Return the entries below word for word. No picture belongs in the copy.

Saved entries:
┌──

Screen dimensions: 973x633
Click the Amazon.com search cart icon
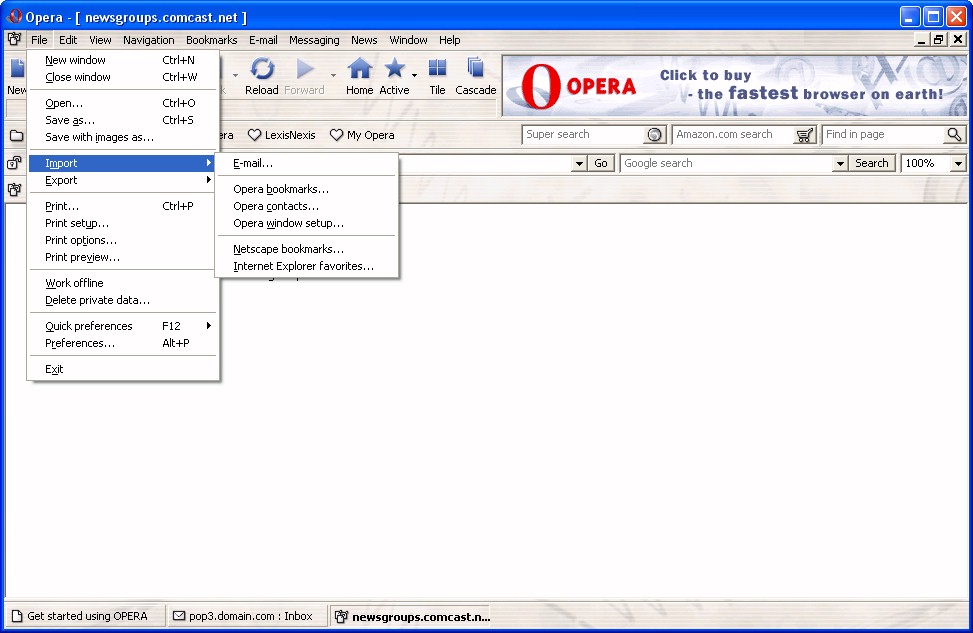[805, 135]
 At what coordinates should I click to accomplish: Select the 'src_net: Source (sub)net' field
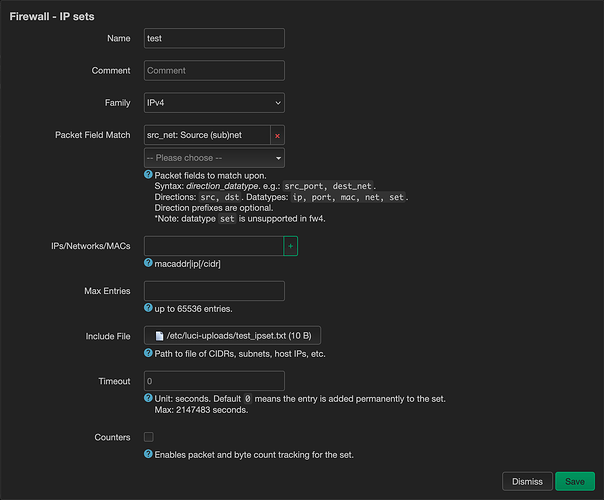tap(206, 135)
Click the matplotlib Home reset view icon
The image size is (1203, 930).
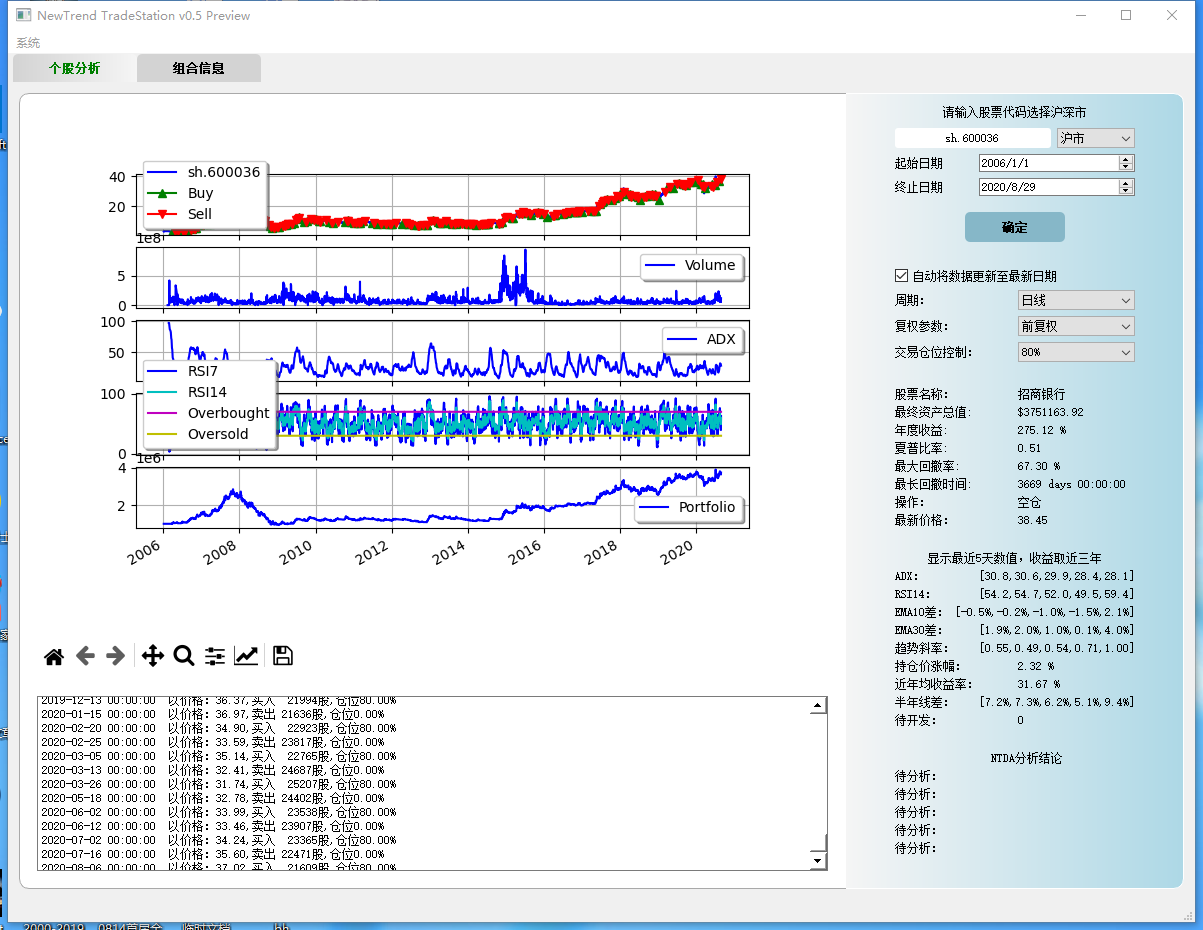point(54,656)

└──

Result of the exercise:
Screen dimensions: 973x633
Click the Amazon.com search cart icon
[805, 135]
 At what coordinates should I click to accomplish: Select the 'src_net: Source (sub)net' field
tap(206, 135)
Click the matplotlib Home reset view icon
The image size is (1203, 930).
point(54,656)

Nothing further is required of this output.